**To do:** What is needed here is an exact copy of every entry.
_ _ _ _ _ _ _
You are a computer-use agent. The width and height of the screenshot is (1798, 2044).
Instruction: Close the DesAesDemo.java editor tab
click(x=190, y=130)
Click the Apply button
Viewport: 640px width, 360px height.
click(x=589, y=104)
_ _ _ _ _ _ _
**Worked solution:**
You are a computer-use agent. The width and height of the screenshot is (1798, 2044).
Instruction: Close the DesAesDemo.java editor tab
click(x=190, y=130)
Click the Apply button
Viewport: 640px width, 360px height.
click(x=589, y=104)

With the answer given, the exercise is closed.